The 130th Annual Meeting of APHA

4137.0: Tuesday, November 12, 2002 - Board 3

Abstract #52464

Relative risk of injury and death in ambulances and other emergency vehicles

Les Becker, z, z, z, AL 12345, 123456789,

This study analyzes of the impacts of emergency vehicle occupant (EVO) seating position, restraint use and vehicle response status on EVO injuries and fatalities. Multinomial logistic regression models were estimated for cases in the National Highway Traffic Safety Administrationís Fatality Analysis Reporting System and the General Estimates System. Model One estimated the relative risk ratios (RRR) for different levels of injury severity to EVOs traveling in ambulances; response mode, seating position and restraint use were independent variables. Model Two included police cars and fire trucks; response mode and restraint use were independent variables. Relative to police cars and fire trucks, ambulances experienced the highest percentage of fatal crashes where EVOs are killed and injured. Lack of restraint use and emergency response characterized the majority of fatalities among fire truck occupants. Unrestrained ambulance occupants involved in a crash were significantly more likely to be killed (RRR= 3.76; p < .009) or seriously injured (RRR=6.49; p < .001) than restrained occupants. Ambulance rear occupants were more likely to be killed (RRR=1.23; p < .011) than front seat occupants. Ambulance occupants traveling non-emergency were more likely to be killed (RRR=2.62; p < .008) or severely injured (RRR=1.69; p <.001) than those traveling emergency. In Model 2, the likelihood of a fatality was greater for unrestrained EVOs (RRR=6.154; p <.0001).
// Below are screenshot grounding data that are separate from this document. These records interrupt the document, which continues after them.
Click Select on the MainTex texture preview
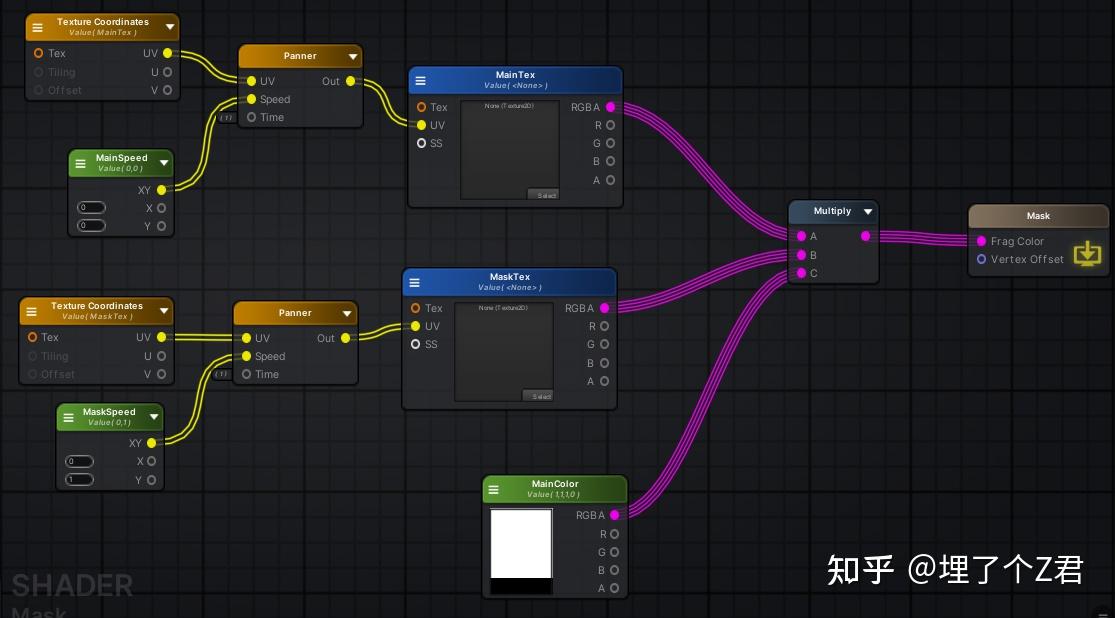1115x618 pixels. [x=545, y=195]
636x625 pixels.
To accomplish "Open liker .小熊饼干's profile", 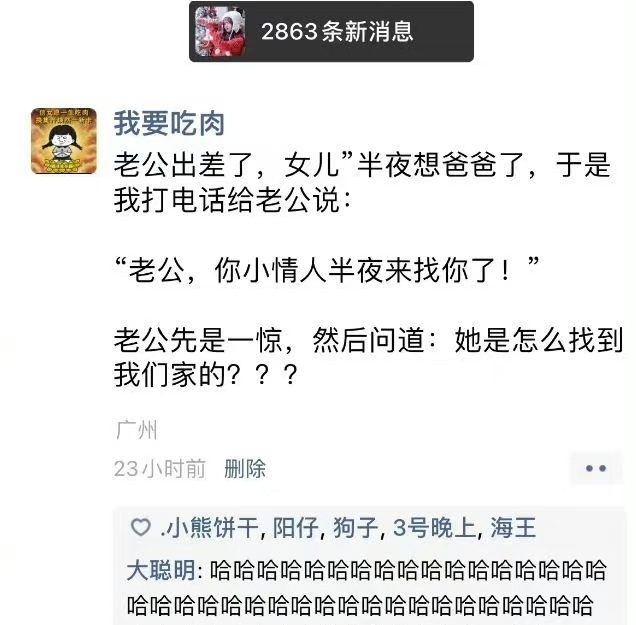I will [210, 528].
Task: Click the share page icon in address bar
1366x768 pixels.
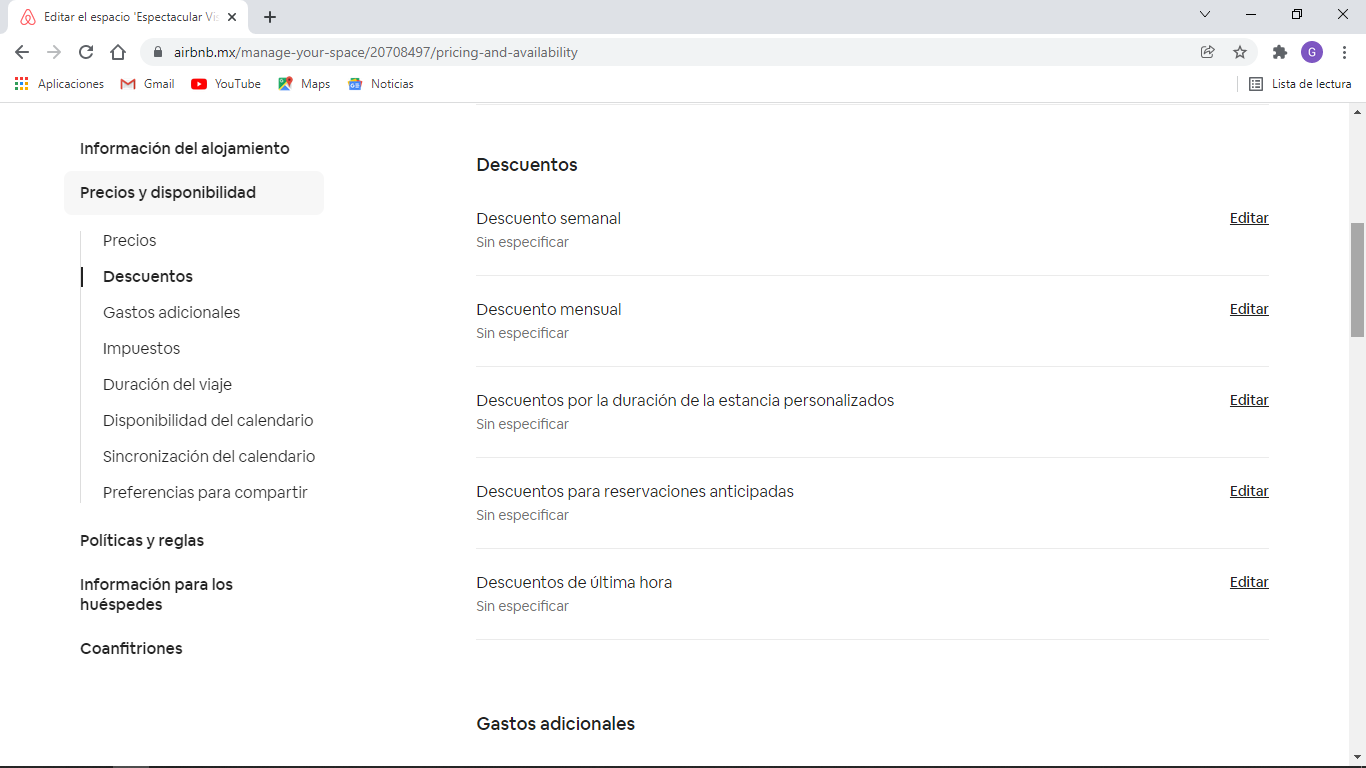Action: (x=1208, y=52)
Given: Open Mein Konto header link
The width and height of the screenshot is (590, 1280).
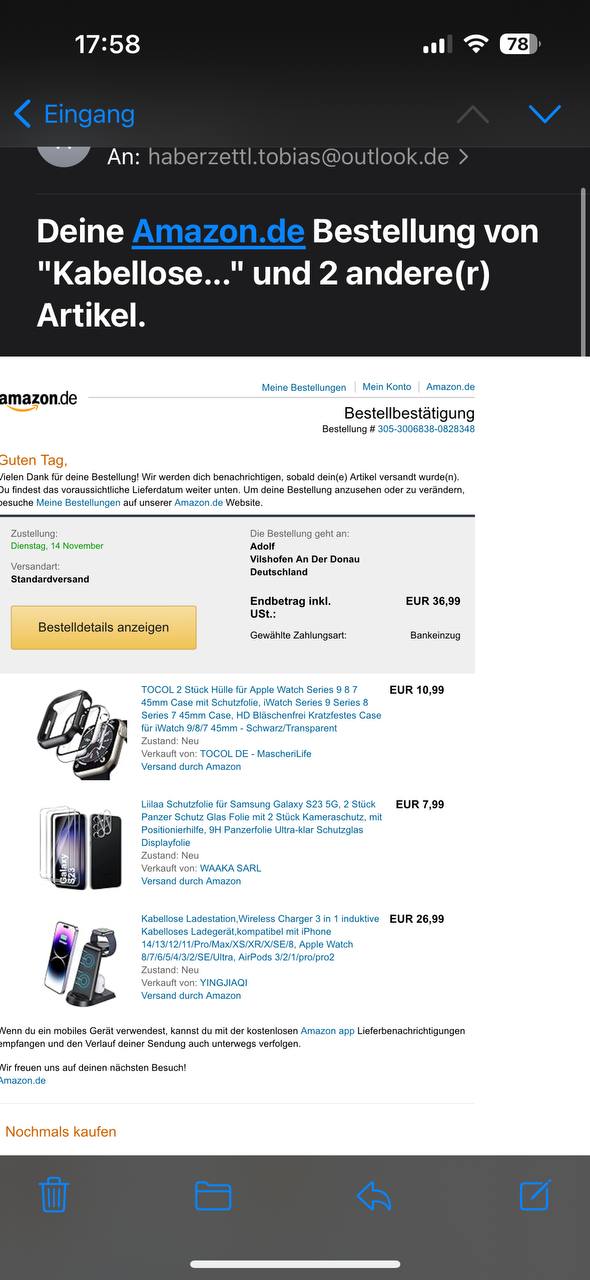Looking at the screenshot, I should click(387, 387).
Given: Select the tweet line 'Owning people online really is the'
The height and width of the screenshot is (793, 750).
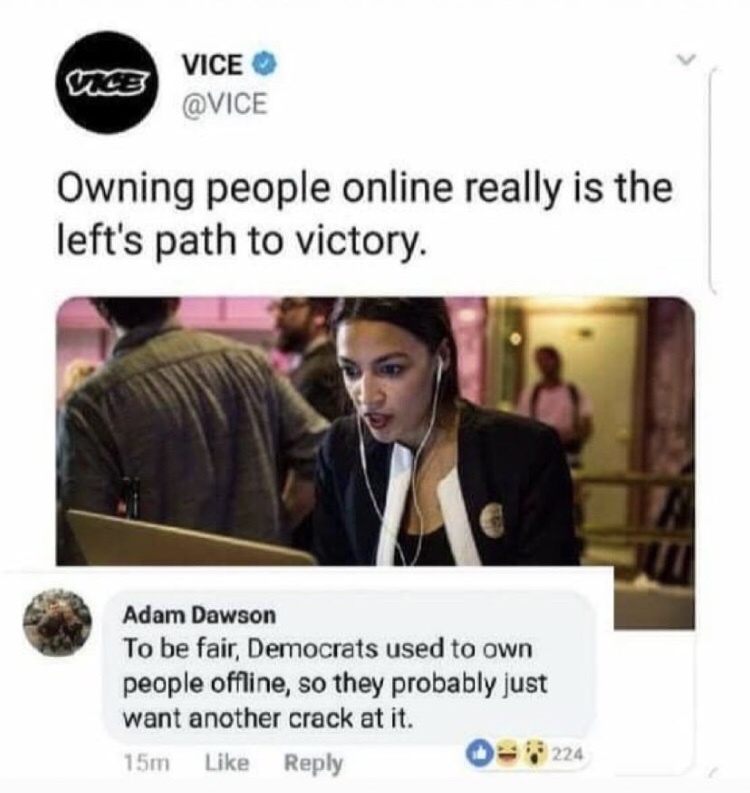Looking at the screenshot, I should [x=365, y=189].
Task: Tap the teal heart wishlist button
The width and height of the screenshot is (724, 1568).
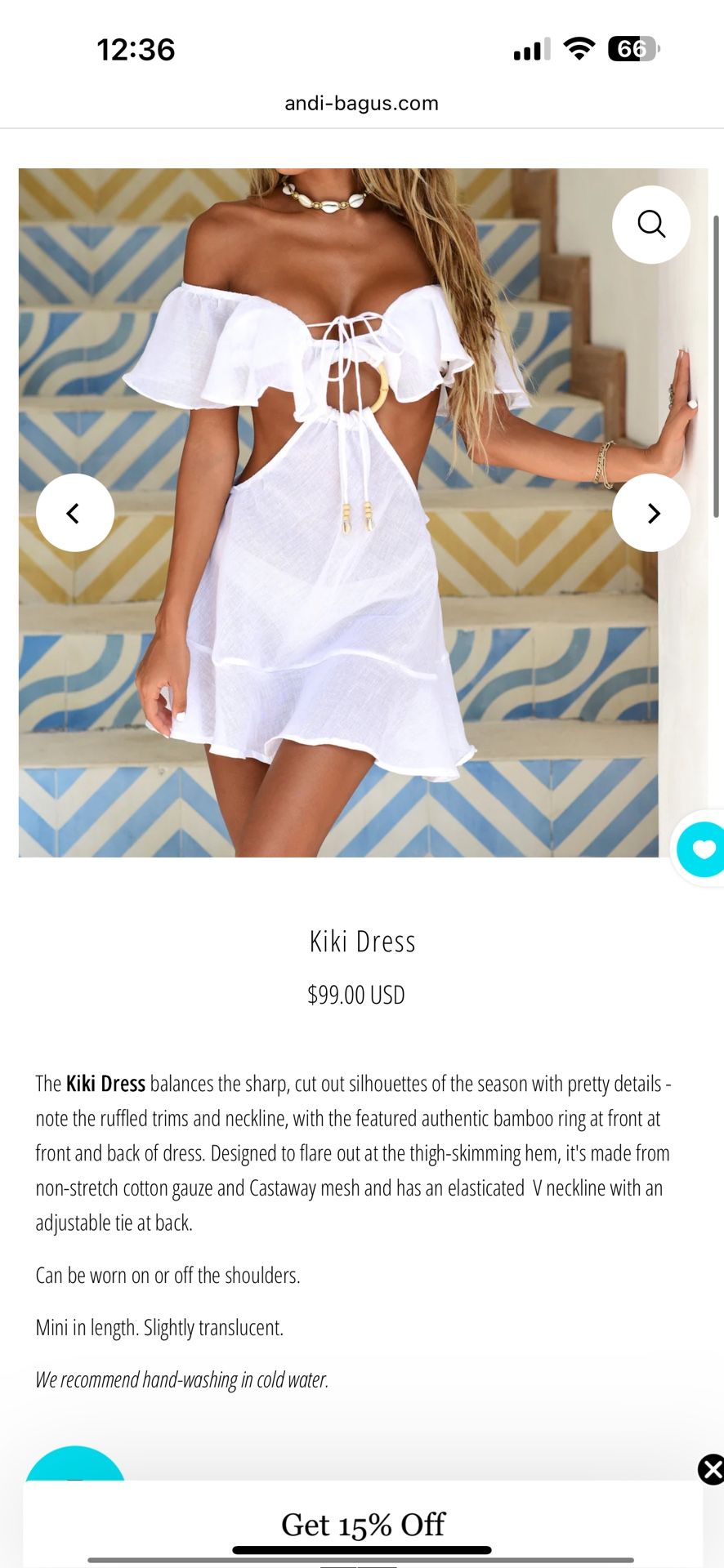Action: point(701,849)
Our findings suggest that EVOs in all vehicle types and ambulance crewmembers riding in the back should be restrained whenever feasible. Family members accompanying patients should ride in the front seat of the ambulance.

Learning Objectives:

Presenting author's disclosure statement:
I do not have any significant financial interest/arrangement or affiliation with any organization/institution whose products or services are being discussed in this session.